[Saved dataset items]
== == ==

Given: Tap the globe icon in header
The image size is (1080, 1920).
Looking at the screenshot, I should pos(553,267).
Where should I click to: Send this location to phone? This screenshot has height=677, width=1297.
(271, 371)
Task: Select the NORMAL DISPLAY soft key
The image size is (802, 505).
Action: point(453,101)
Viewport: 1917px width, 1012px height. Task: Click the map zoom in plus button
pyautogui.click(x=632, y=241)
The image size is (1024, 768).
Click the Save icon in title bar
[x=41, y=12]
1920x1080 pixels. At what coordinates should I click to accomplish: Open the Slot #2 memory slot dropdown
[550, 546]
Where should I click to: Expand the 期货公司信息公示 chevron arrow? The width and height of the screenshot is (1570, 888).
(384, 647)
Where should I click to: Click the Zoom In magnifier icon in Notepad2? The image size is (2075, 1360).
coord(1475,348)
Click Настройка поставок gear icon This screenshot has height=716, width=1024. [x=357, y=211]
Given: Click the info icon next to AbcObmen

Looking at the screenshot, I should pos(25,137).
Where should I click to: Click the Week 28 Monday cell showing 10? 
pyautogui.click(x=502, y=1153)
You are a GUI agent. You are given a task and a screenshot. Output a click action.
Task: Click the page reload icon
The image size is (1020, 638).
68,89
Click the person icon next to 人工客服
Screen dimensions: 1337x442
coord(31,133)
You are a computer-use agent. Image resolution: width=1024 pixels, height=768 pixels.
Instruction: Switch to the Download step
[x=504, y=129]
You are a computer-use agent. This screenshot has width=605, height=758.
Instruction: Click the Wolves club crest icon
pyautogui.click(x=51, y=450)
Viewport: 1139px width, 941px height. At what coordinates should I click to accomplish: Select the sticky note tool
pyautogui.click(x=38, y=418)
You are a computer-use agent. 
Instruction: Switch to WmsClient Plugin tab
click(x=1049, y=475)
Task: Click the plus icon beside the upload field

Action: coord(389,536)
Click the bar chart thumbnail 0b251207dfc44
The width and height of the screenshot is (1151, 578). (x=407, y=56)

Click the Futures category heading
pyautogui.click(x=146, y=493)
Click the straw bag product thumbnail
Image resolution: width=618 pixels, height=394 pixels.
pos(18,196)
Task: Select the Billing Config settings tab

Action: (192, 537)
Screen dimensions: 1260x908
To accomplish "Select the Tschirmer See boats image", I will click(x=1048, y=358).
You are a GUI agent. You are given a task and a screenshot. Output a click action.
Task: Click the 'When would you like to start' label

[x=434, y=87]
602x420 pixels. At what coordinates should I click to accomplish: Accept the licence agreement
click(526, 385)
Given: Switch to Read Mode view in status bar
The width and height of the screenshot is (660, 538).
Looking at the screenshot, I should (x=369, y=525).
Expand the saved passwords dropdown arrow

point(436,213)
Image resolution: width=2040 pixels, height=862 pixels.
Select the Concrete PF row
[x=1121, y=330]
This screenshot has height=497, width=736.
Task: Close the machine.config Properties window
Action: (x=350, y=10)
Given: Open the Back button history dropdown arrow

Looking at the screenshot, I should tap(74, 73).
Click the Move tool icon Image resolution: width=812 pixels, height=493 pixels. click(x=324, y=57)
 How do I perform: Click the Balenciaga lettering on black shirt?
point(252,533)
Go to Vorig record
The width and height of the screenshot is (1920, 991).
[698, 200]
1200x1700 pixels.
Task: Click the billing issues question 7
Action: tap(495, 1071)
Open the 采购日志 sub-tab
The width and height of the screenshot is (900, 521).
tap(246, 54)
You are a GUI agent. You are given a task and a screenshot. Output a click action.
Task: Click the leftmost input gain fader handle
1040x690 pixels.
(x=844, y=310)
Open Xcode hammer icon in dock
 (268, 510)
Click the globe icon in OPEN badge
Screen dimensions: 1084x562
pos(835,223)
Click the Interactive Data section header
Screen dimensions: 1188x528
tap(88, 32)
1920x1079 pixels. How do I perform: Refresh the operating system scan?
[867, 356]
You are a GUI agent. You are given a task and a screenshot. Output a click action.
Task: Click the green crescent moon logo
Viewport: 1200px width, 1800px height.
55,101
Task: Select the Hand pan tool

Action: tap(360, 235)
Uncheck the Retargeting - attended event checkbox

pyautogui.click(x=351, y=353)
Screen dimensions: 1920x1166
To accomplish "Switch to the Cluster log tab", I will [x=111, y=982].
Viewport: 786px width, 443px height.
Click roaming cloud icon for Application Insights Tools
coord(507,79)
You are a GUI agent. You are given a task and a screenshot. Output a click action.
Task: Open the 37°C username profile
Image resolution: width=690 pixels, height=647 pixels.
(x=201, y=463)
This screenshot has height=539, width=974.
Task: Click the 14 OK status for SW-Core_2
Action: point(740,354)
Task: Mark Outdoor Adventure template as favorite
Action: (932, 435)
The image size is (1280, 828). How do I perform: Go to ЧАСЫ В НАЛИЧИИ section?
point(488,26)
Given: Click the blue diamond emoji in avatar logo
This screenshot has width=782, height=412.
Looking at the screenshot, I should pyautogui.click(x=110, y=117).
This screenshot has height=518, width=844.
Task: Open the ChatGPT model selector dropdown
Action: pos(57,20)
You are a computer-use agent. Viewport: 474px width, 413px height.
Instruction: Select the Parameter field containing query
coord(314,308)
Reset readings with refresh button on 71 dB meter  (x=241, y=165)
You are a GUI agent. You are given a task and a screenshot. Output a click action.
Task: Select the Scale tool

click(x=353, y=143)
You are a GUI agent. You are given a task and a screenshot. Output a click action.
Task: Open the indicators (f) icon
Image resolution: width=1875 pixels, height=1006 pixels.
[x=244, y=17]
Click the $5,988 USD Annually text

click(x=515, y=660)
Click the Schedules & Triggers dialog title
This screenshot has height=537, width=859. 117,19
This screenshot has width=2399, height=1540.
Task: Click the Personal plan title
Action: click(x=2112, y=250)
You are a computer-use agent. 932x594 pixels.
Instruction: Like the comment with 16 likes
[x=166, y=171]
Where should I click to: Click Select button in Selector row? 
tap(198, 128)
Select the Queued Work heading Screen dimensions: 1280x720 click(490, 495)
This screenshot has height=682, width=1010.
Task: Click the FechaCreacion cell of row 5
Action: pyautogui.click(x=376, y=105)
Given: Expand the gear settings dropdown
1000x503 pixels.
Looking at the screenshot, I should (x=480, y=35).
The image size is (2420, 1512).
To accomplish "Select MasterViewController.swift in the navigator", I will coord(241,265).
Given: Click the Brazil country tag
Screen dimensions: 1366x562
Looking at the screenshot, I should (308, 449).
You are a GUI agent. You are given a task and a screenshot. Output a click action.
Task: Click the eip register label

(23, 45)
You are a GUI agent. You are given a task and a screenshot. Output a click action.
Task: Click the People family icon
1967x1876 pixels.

== == ==

**PROBLEM REQUIREMENTS**
Copy out the lines of the material again without any change, starting at the line holding "Click Настройка поставок" and ending at the line holding "coord(31,133)", both of those lines included.

**RESULT OF THE TASK**
Click Настройка поставок gear icon This screenshot has height=716, width=1024. [x=357, y=211]
Given: Click the info icon next to AbcObmen

Looking at the screenshot, I should pos(25,137).
Where should I click to: Click the Week 28 Monday cell showing 10? 
pyautogui.click(x=502, y=1153)
You are a GUI agent. You are given a task and a screenshot. Output a click action.
Task: Click the page reload icon
The image size is (1020, 638).
68,89
Click the person icon next to 人工客服
Screen dimensions: 1337x442
coord(31,133)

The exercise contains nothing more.